This exercise calls for all the entries that follow to be set down exactly, without their images.

[Screenshot grounding data]
Content starts

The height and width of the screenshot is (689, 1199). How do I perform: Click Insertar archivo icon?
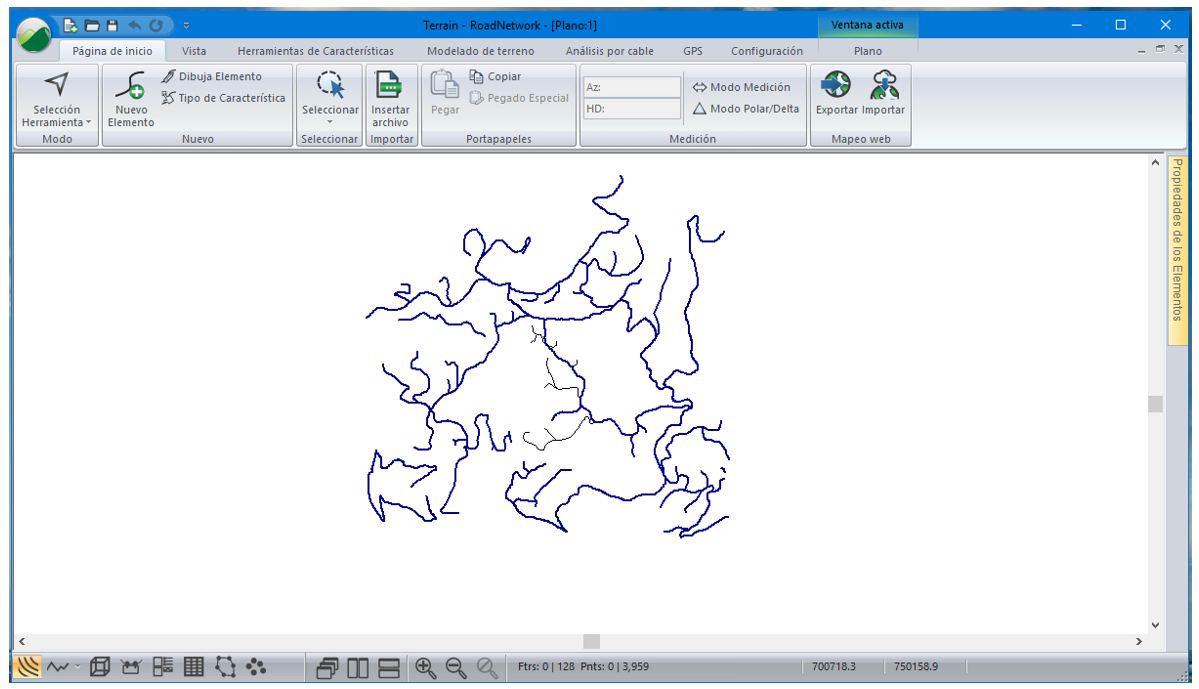point(390,88)
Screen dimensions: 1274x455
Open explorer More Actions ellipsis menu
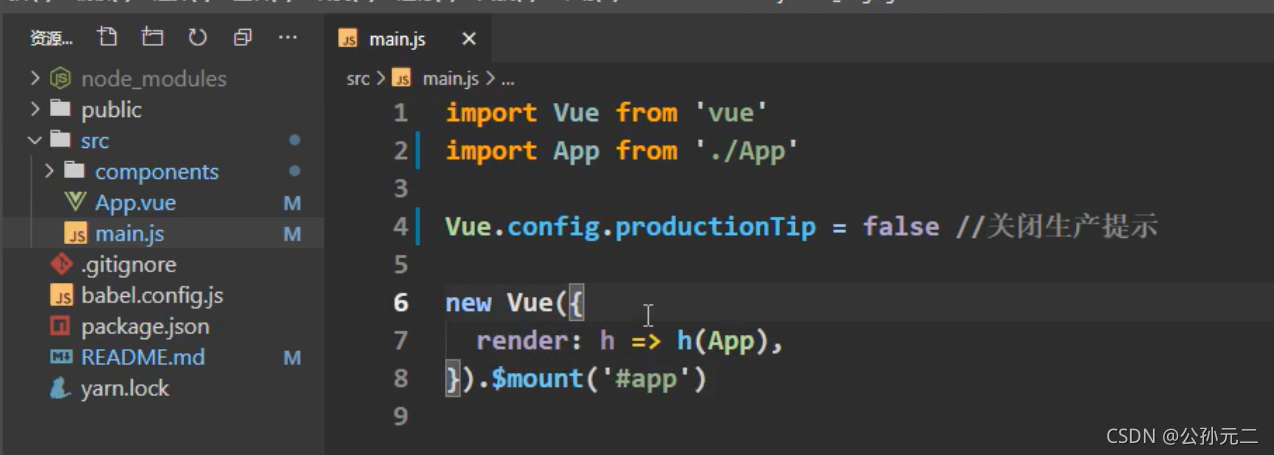point(288,38)
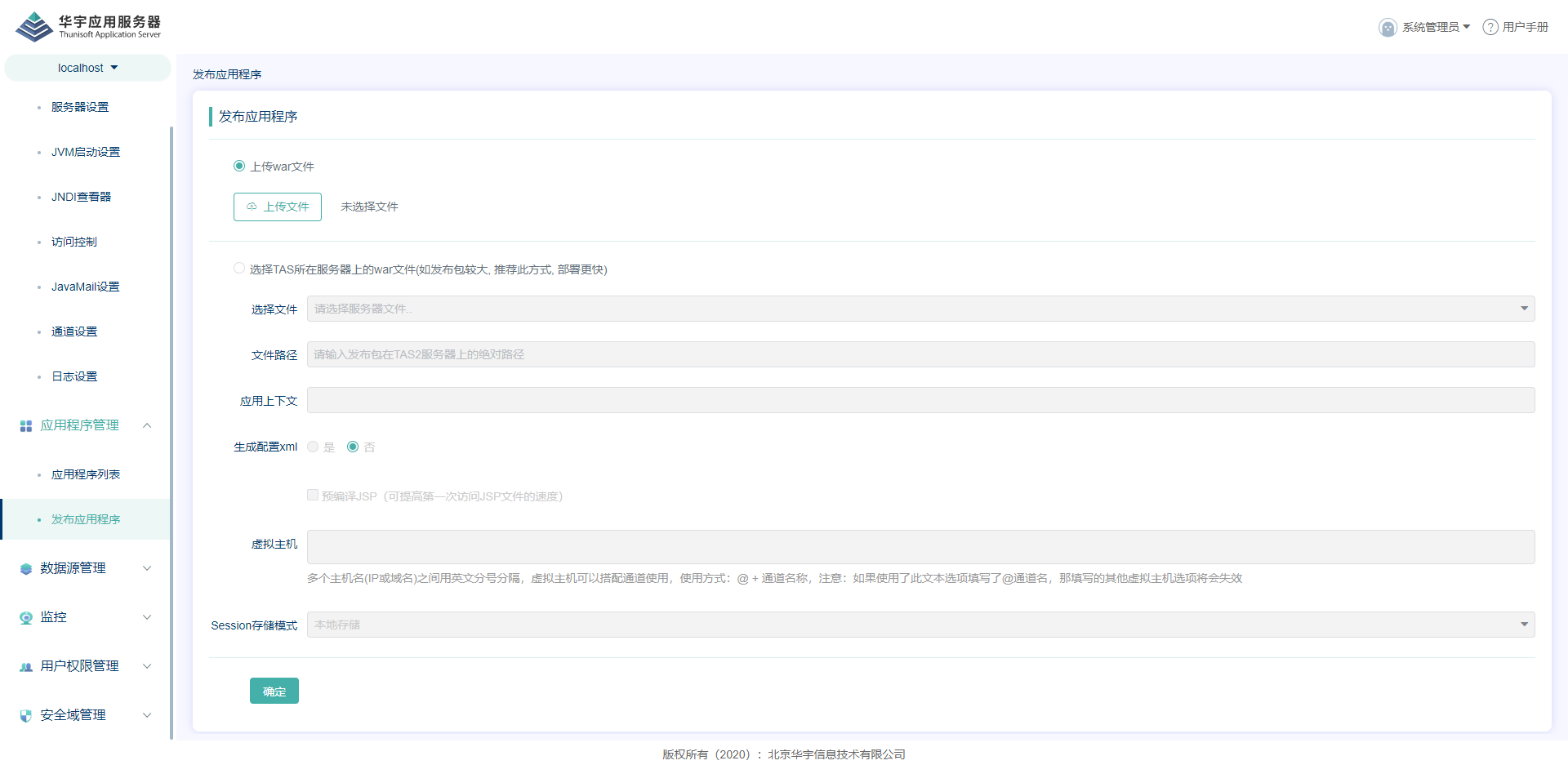1568x765 pixels.
Task: Click the virtual host text field
Action: pyautogui.click(x=920, y=547)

Content ends

● Response to the exercise:
The height and width of the screenshot is (689, 1199). How do I perform: Click Insertar archivo icon?
point(390,88)
Screen dimensions: 1274x455
Open explorer More Actions ellipsis menu
point(288,38)
1568x765 pixels.
Task: Click the virtual host text field
Action: pyautogui.click(x=920, y=547)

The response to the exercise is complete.